■ Short problem ■
Begin at the line that has "The height and width of the screenshot is (270, 406)." and stop after the last of the items. Write those lines out again, requests included, and add 148 to every number in the answers (the click coordinates and any other figures they contain), leaving the pictures out.

■ Data listing ■

>> Begin

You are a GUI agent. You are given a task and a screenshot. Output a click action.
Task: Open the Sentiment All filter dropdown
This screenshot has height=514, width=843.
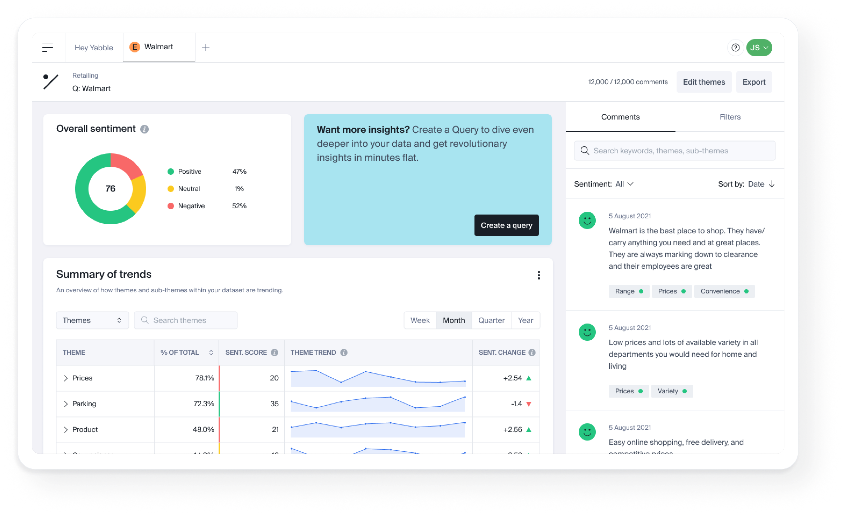tap(624, 184)
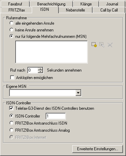
Task: Open the Journal tab
Action: [x=112, y=4]
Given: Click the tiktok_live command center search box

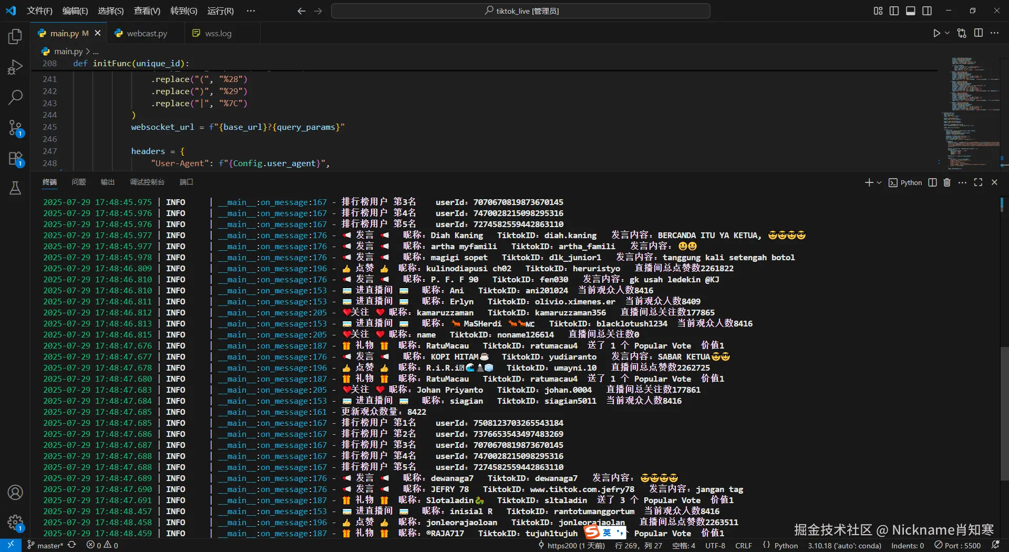Looking at the screenshot, I should point(520,11).
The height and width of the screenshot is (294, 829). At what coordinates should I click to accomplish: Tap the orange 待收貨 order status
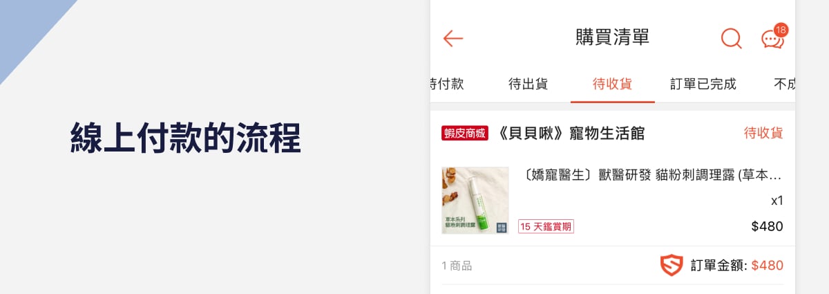(763, 133)
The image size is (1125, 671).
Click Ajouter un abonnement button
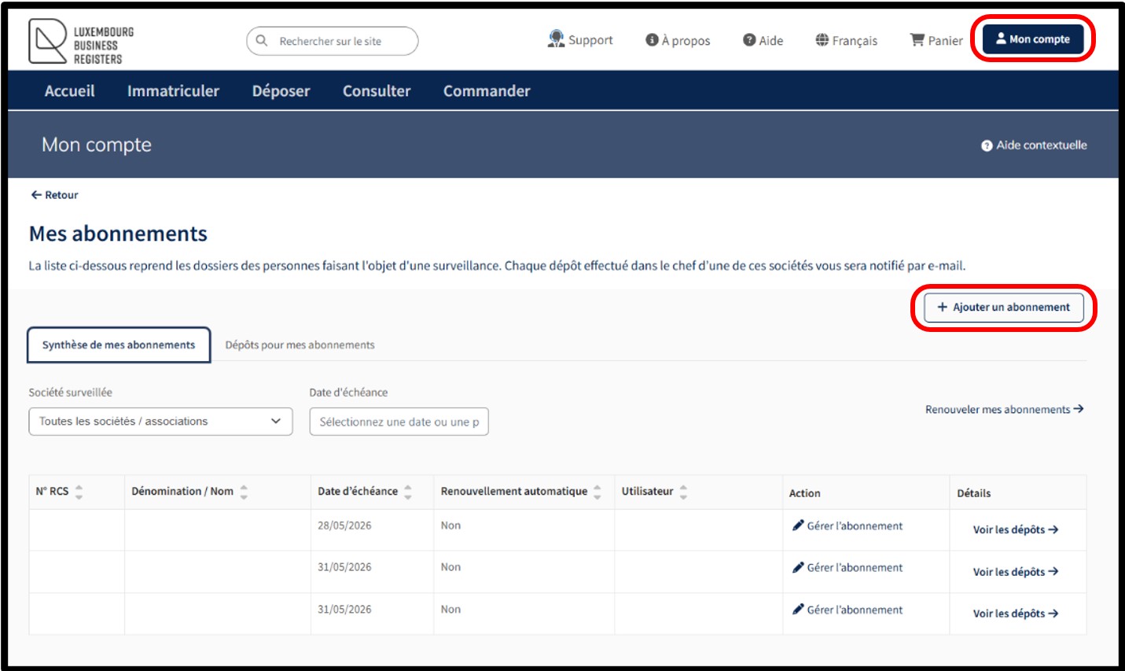click(1003, 308)
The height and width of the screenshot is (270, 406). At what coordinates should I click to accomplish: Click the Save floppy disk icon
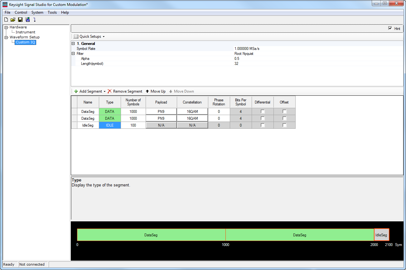[20, 20]
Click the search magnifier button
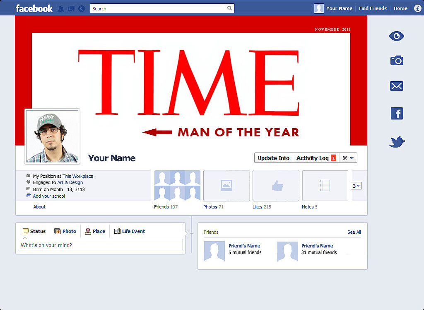Viewport: 424px width, 310px height. tap(229, 8)
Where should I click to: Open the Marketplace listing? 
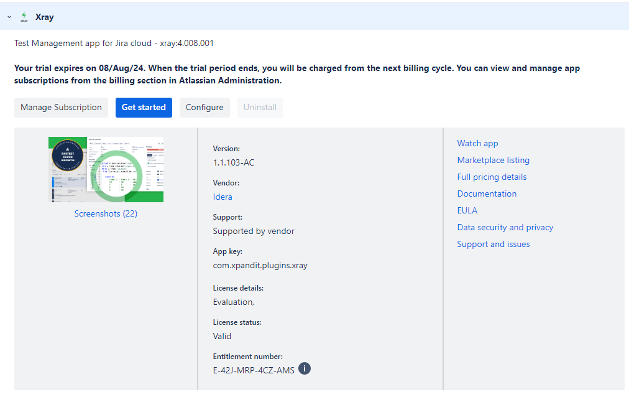pyautogui.click(x=493, y=160)
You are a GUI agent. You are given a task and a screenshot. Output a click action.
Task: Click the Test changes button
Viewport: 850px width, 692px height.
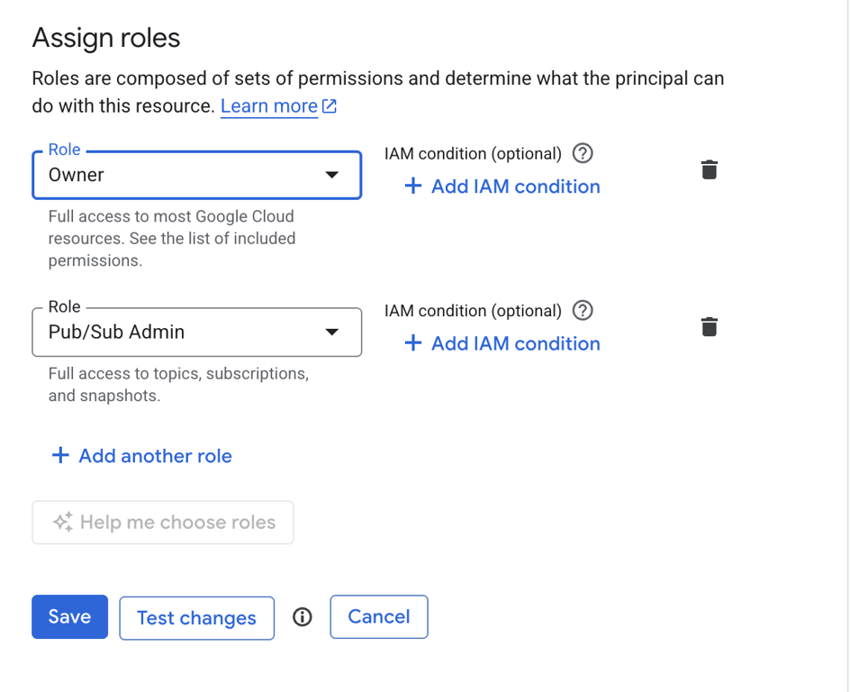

>> End

■ Full output ■
The height and width of the screenshot is (270, 406). At what coordinates should I click to accomplish: Click the Save floppy disk icon
[168, 168]
Click the search magnifier button
Viewport: 572px width, 458px height. tap(377, 156)
Where should I click to: Open the Marketplace listing? 
pyautogui.click(x=641, y=308)
You are a GUI agent. You are given a task and a screenshot. Output a click action.
Task: Click the Test changes button
Viewport: 850px width, 692px height.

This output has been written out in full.